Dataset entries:
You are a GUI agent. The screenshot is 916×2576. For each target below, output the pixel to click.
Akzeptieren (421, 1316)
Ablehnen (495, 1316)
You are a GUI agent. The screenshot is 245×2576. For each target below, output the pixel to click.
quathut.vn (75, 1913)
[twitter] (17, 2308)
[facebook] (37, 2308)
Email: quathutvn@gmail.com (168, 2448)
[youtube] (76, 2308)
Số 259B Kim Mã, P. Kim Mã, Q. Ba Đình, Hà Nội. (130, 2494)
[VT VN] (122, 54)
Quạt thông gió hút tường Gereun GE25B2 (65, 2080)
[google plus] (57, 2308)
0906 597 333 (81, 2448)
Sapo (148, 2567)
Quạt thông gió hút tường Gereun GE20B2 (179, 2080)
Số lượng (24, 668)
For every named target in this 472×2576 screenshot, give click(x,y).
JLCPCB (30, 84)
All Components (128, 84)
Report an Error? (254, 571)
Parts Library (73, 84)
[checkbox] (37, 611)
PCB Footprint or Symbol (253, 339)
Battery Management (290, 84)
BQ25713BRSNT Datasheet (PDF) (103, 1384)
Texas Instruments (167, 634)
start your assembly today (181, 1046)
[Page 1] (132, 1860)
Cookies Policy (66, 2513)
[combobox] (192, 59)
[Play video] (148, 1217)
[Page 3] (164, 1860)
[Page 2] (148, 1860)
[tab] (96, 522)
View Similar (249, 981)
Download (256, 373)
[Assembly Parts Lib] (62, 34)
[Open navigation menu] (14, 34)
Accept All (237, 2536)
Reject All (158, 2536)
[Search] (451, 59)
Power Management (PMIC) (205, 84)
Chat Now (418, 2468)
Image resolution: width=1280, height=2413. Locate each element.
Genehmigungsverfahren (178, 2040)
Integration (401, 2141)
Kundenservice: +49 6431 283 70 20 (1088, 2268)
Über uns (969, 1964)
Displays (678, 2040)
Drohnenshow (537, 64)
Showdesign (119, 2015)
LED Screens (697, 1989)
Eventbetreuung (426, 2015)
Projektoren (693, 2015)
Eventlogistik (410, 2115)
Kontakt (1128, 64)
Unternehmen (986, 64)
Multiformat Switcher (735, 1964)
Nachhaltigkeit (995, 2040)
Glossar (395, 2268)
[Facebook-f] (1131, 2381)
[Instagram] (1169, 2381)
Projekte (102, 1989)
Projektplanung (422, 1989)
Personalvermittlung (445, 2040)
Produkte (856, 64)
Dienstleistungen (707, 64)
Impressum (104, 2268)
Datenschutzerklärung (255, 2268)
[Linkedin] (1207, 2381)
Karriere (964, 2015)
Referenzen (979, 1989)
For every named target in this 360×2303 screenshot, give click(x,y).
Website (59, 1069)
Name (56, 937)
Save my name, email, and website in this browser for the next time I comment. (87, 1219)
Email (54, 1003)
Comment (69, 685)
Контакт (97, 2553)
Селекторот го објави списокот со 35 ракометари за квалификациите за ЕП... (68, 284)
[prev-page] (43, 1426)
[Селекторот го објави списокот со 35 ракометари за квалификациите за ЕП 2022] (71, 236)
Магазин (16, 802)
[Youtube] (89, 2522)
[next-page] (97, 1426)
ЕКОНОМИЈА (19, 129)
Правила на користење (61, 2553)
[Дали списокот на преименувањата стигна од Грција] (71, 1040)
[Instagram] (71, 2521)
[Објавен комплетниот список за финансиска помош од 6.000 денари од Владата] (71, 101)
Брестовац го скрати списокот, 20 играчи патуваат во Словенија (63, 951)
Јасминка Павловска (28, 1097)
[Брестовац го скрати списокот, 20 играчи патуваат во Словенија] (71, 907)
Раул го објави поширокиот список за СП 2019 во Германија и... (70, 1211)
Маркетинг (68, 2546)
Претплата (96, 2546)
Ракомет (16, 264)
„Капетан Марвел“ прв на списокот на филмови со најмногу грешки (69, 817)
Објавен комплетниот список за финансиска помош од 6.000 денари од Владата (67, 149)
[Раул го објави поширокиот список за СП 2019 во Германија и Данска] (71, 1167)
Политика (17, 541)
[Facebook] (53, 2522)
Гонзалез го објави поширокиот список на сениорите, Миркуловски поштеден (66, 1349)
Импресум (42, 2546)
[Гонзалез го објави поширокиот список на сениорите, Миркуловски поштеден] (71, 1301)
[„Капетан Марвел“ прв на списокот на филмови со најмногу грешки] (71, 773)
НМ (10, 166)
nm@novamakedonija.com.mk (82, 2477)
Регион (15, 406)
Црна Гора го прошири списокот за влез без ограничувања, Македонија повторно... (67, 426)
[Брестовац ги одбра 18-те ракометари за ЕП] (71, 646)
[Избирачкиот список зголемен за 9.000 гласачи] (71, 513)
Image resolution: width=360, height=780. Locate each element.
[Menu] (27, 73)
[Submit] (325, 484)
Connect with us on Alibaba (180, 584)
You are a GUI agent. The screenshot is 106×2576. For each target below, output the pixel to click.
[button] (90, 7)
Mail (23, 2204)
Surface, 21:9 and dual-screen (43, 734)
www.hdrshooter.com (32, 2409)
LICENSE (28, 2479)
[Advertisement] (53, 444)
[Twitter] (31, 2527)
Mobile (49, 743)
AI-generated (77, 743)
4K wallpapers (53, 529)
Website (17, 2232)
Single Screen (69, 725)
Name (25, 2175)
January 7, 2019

• **EXERCISE BRIEF**: Every line that contains the string "сениорите" should be copied from the entries.

• **WRITTEN SOLUTION**:
Гонзалез го објави поширокиот список на сениорите, Миркуловски поштеден (66, 1349)
[Гонзалез го објави поширокиот список на сениорите, Миркуловски поштеден] (71, 1301)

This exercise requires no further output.